SET EXERCISE: Copy the data below word for word, starting at the line that contains "Task: Click the" and continuing through the end of the data. Leave the pictures out of your copy.

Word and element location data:
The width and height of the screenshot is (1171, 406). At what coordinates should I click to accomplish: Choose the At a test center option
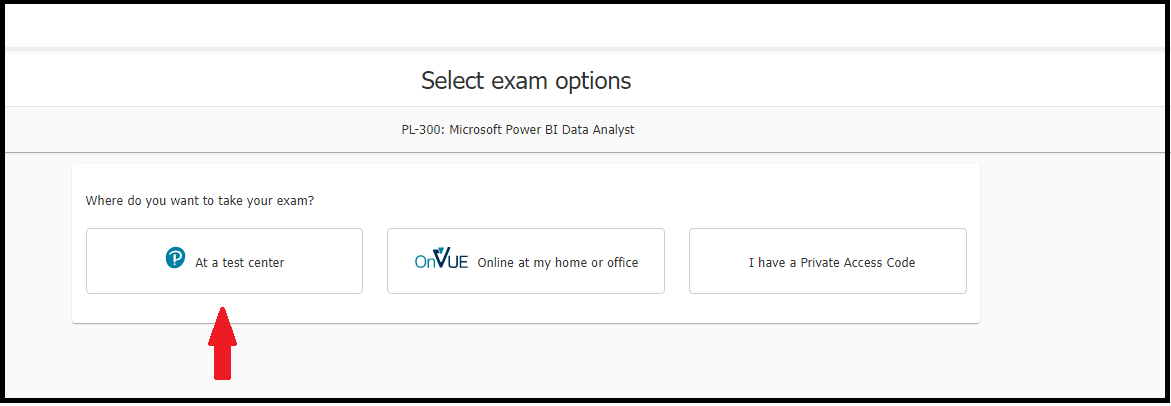[x=224, y=261]
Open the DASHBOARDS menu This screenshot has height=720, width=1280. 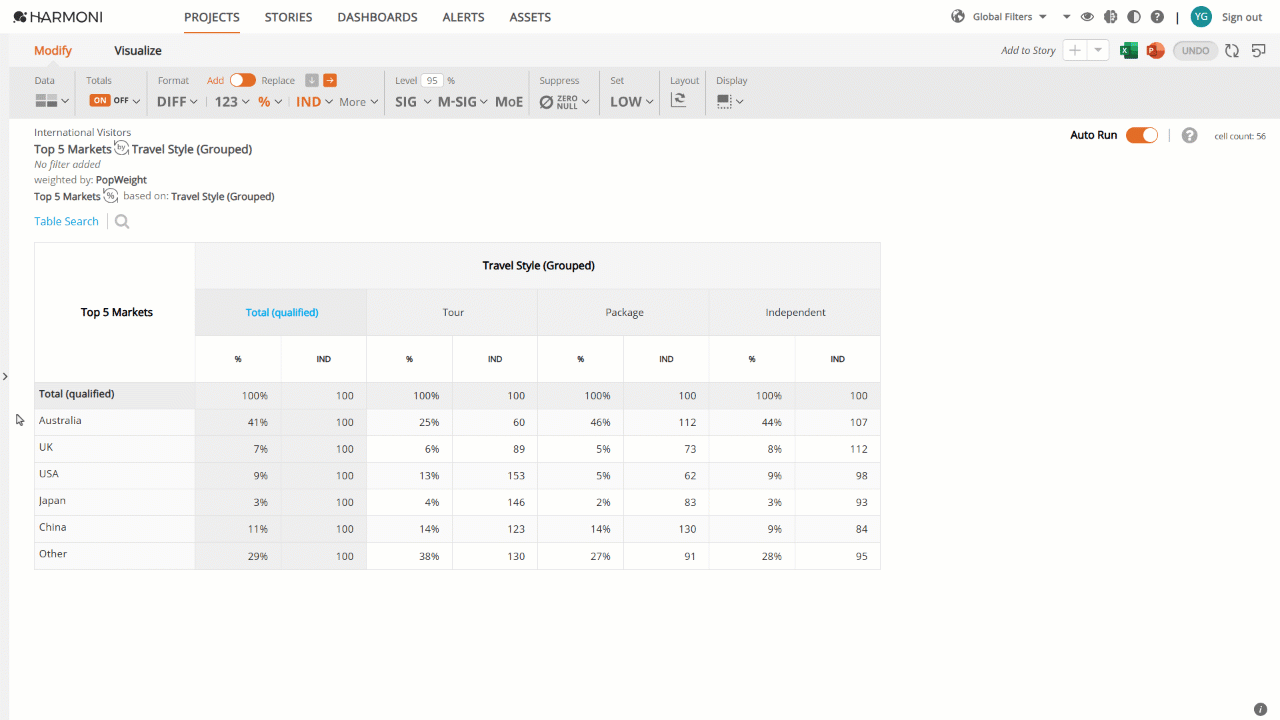[x=377, y=17]
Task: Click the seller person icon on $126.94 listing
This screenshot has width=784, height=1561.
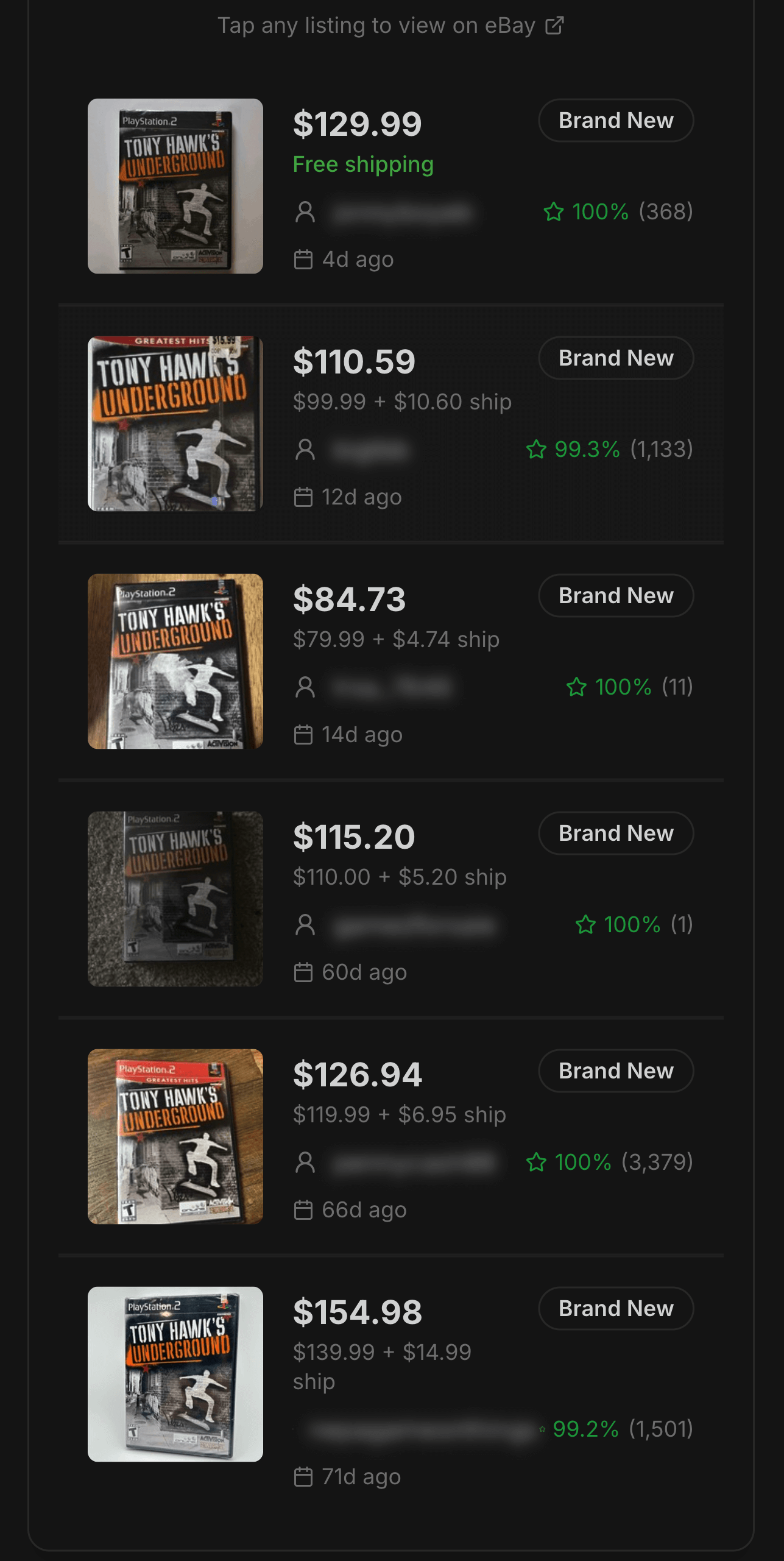Action: [305, 1163]
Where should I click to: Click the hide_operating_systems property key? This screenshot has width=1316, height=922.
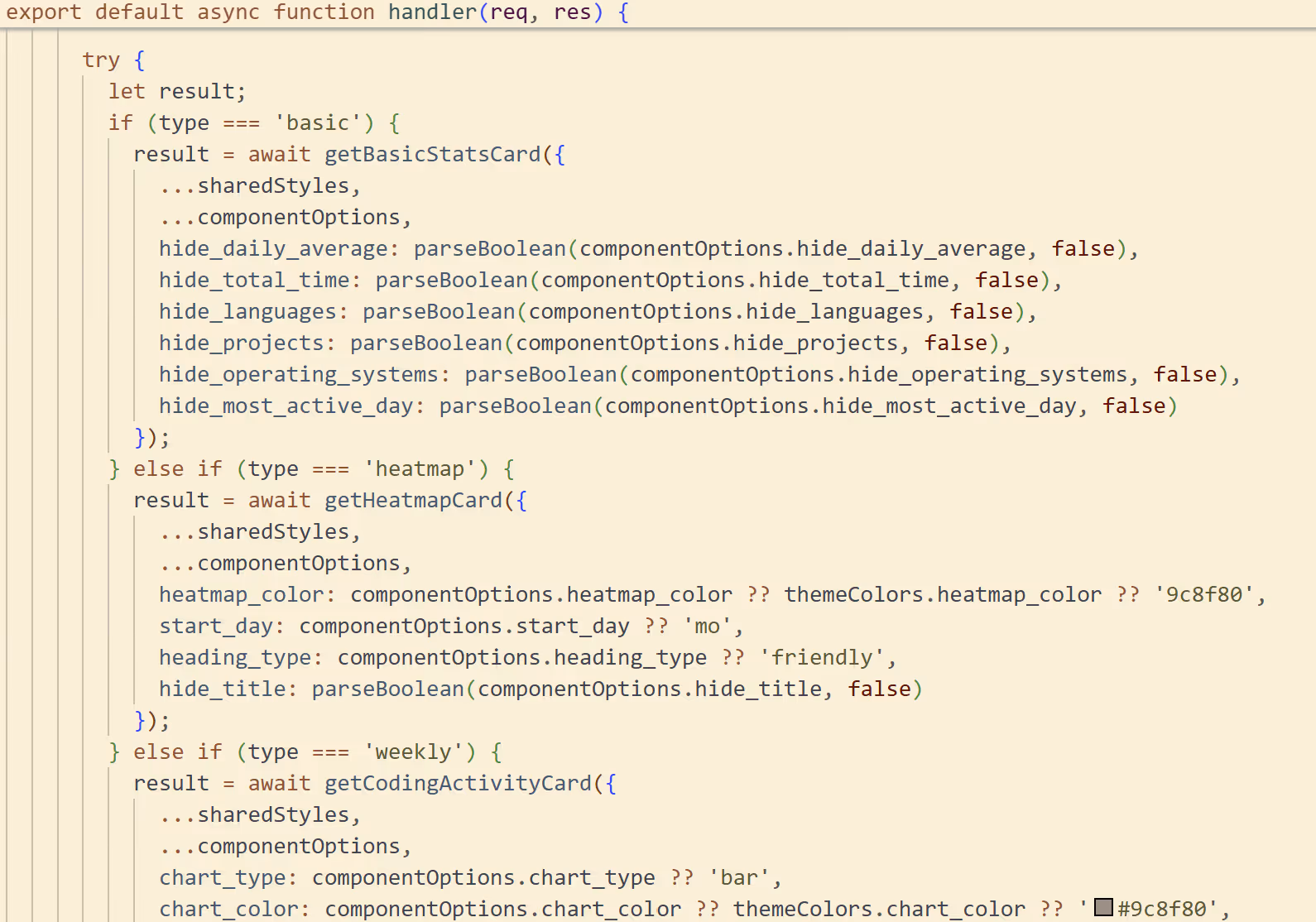pyautogui.click(x=298, y=375)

WRITTEN SOLUTION:
Task: Click the seller person icon on $126.94 listing
This screenshot has width=784, height=1561.
Action: [305, 1163]
Where should I click to: Click the hide_operating_systems property key? This screenshot has width=1316, height=922.
pyautogui.click(x=298, y=375)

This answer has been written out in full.